Emanzipation und Mode

Wenn eine Frau heute Hosen trägt, ist das nichts Ungewöhnliches. Wenn eine Frau »die Hosen anhat«, bezieht sich das meistens auf die Beziehung zwischen Mann und Frau. Die Geschichte von Frauen in Hosen begann in Europa vor knapp 250 Jahren. Allerdings handelte es sich nicht um Bekleidung im heutigen Sinn. »Hosen« waren damals Beingamaschen oder lange Socken. Außerdem war das Beinkleid ursprünglich nur zum Sport und zur Arbeit gedacht; und für all diejenigen, die sich Kleider nicht leisten konnten.

Die Wegbereiter der heutigen Hosen hießen »Bruch«. Dies waren kurze, an der Taille befestigte Unterhosen der Kelten und Germanen. »Bruch« oder althochdeutsch »Bruoch« bekamen erst durch das Zusammenfügen mit Beinlingen oder Wickelgamaschen den Grundschnitt der Hosen, wie wir sie heute kennen. Diese Kreation eines völlig neuartigen Beinkleids fand Mitte des 14. Jahrhunderts statt – und war eine lange Zeit ausschließlich den Männern vorbehalten. Ihr Besitz symbolisierte nicht nur Männlichkeit, sondern auch Überlegenheit. Bis heute gibt es beispielsweise die Redensarten »die Hosen herunterlassen« oder »jemandem die Hose ausgezogen zu haben«. Ein Verlust der Hose galt als symbolische Kastration und Ehrverlust.

Der rein männlichen Auffassung von Hosenträgern in Europa steht die Entwicklung in Asien gegenüber. Dort haben Frauen schon vor dem 18. Jahrhundert Hosen getragen – und tun es bis heute, neben den traditionellen Saris. In China trugen die Frauen traditionell kurze Jacken und nicht besonders weite, wadenlange Hosen. 1913 wurde darüber in der Zeitschrift »Die Frau der Gegenwart« mit Kopfschütteln berichtet. »Nach europäischen Begriffen sitzen sie (die Abgeordneten der chinesischen Provinz Kwantung, Anmerkung der Redaktion) da höchst unweiblich gekleidet, während die Männer die bei uns nur für die Frauen üblichen Röcke tragen.«

Aber auch verschiedene Völker am Polarkreis haben Hosen entwickelt.
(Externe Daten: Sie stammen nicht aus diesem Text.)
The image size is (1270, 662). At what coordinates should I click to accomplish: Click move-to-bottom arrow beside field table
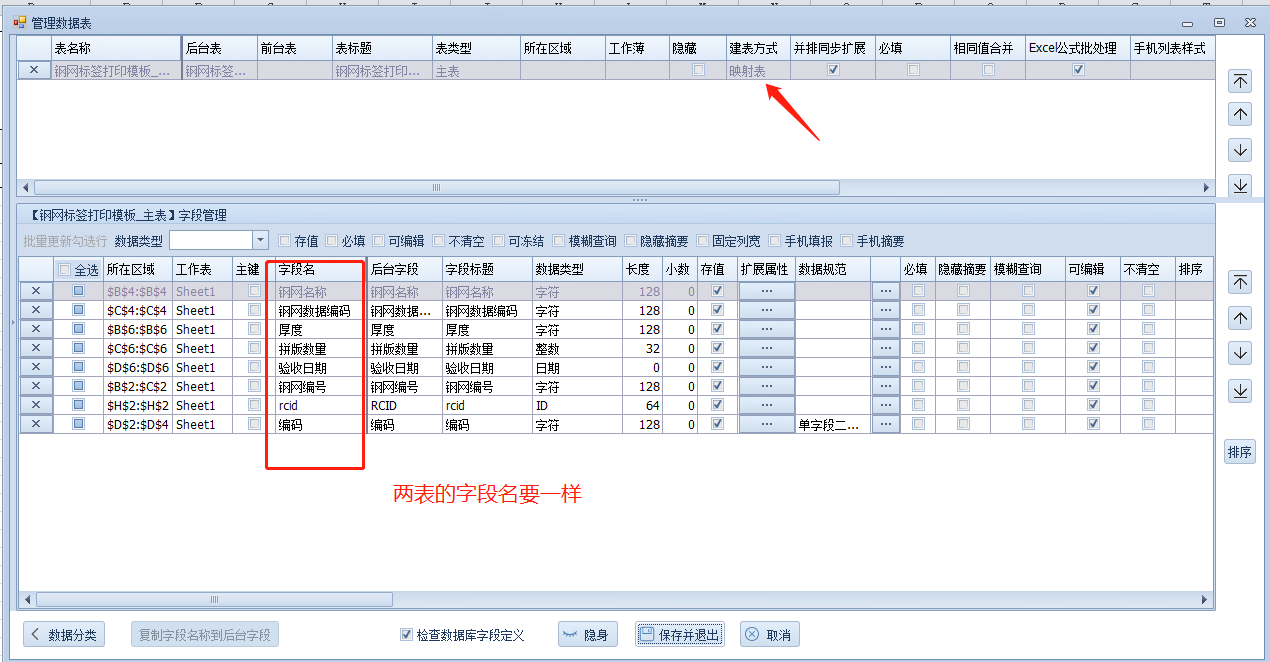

Dort trugen Frauen wie Männer als Kälteschutz zweiteilige Anzüge aus Leder oder Fell. Dabei waren die früheren Hosen alles andere als körperbetont: Eine Art sackförmiges Schenkelkleid wurde durch eine Quernaht zur Hose. Alternativ war die Methode, an jedes Bein einzelne Pumphosenbeine zu binden.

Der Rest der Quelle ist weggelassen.